Monday, November 22, 2010
Food is powerful! Generally people would say "You are what you eat!", but I say "You are what you want to eat!" That explains the state of my mind lately. You see, I was sick two weeks earlier and as I was recovering last week, everything seemed to come back to normal gradually, but one thing that could prove my getting completely well was my craving for food. Food, food, food!
Nothing seemed to be appealing to me the week I was sick, I couldn't bring myself to think about any food. In fact, the thought about food disgusted me. And dessert - the most profound food that would rise my heartbeat everything I look at them in the shop display couldn't seem to do any trick on me. Basically sickness was a total doom, nothing seemed to be desirable, everything was just pure gloominess and horror.

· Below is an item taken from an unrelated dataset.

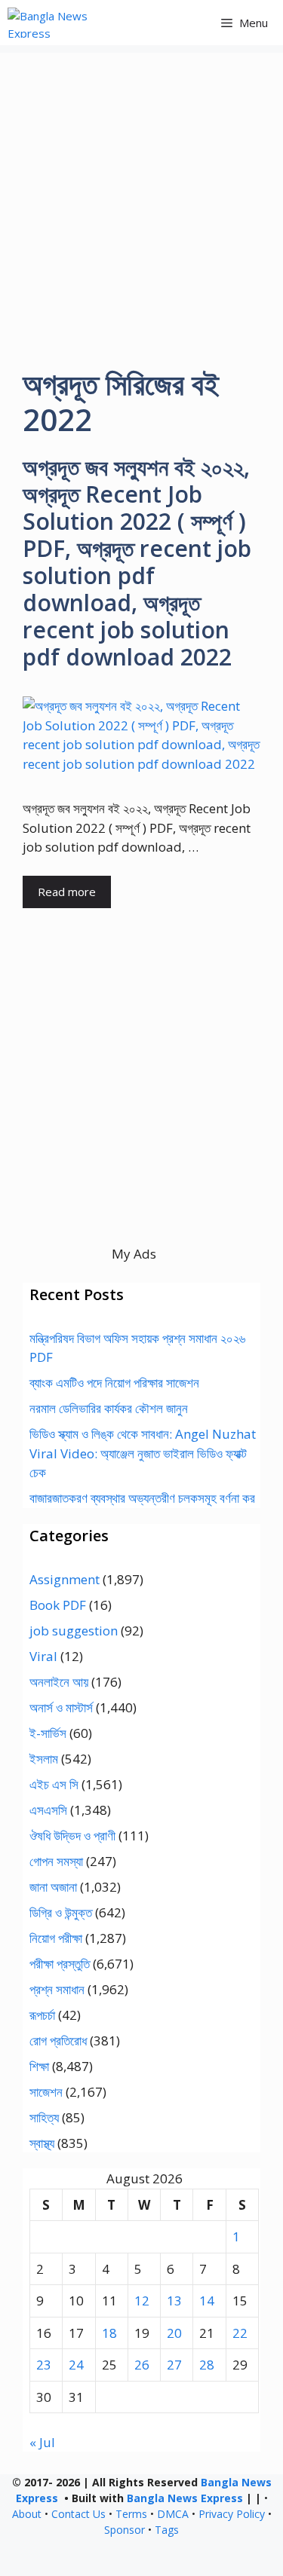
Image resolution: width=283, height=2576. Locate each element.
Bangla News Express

So what came as a remarkable sign that I was once healthy again? My thought about tomyum fried rice and spicy fried noodles! It was so intensely making its way to instant fulfilment. That lured me into taking a long stroll in my warm jacket, against the evening wind, heading to my favorite restaurant and found myself disappointed overseeing the unsupposingly closed premise. "Why on earth it is closed on a Wednesday night and where am I going to eat?".
The same disappointment recurred again on my second attempt two days later, pushing the restaurant door opened only to find staff cleaning up the floor. I almost screamed my head off as it was just 8:30 pm and they were supposed to stay open until 9:30. Hello!!!!!!!!!
Consequently, my recovering soul was looking for a quick replacement and insisting on the next most desirable pursuit. I had to settle on something else since I had turned into a big bubble of hunger and crave and was about to burst any moment then. I had abruptly turned greedy and desperate, two things that have been deprived from my vocabulary due to sickness and too much rests. So what was my next best thing?
Had to be a plate of salmon sashimi and a bowl of Tensaru Soba with tempura! I finally got what I wanted and they tasted just like how I expected them to be! True pleasure, nothing less! The munch into those slices of raw salmon brought back my memory of my most desirable tastebuds. My mind was exclamating "Boy, it tastes like heaven!", "Salmon sashimi is a blessing to the human race", "Life is worth living!". The recurring of these same old lines reminded me of my normal tasting experience........... "I am so back now!". And I couldn't help grin with my messy lips. "Thanks, Big Guy... for I am back!"
Meanwhile I like to thank Lynn of Cafe Lynnylu for hosting DMBLGIT October and giving the opportunity for me to take part once again and win the award. Thanks also to the judges: Asha, Denise, Nicole and Susan! Check out Lynn's DMBLGIT winner page.
YAM CAKE WITH LEMON GLAZING
Makes one 9 inch gugelhupf cake.
Prepare: one 9 inch gugelhupf cake tin
- Butter > 150 grams
- Granulated sugar > 108 grams
- Salt > 1/8 teaspoon
- Eggs > 2.5
- Mashed yam > 108 grams
- Granulated sugar > 15 grams
- Coconut milk > 50 ml
- Cake flour > 100 grams
- Multi purpose flour > 75 grams
- Baking powder > ½ teaspoon
- Purple coloring > 3-4 drops
- Preheat oven to 180C. Place a baking tray in the oven.
- Grease and flour a gugelhupf mould.
- Combine butter, sugar, and salt in a mixing bowl and beat until light and thick.
- Fold in eggs and beat more until smooth.
- Add mashed yam, sugar, coconut milk. Beat at low speed to combine well.
- Combine cake flour and multi purpose flour in a bowl. Sieve flour into the yam mixture, add purple coloring and stir well.
- Pour into gugelhupf mould and bake at 180C for 50 minutes. If the cake surface starts to crack or already looks cooked after 30 minutes, cover the top with aluminium foil and continue baking to the desired 50 minutes in order to make sure the bottom portion is baked to perfection, or else the bottom will stick to mould and it will not look good when invert the cake to wire rack later on.
- Leave to cool a bit in mould before invert into wire rack. Set aside to cool completely.
2. Lemon Glaze
- Icing sugar > 250 grams
- Lemon juice > 2 tablespoons
- Lemon rind > 2 teaspoons
- Softened butter > 40 grams
- Combine all ingredients together in a saucepan.
- Put saucepan over a pan filled with simmering water.
- Mix glazing until it reaches spreading consistency.
- Pour over yam cake.
- Decorate with orange slices and pomegranates.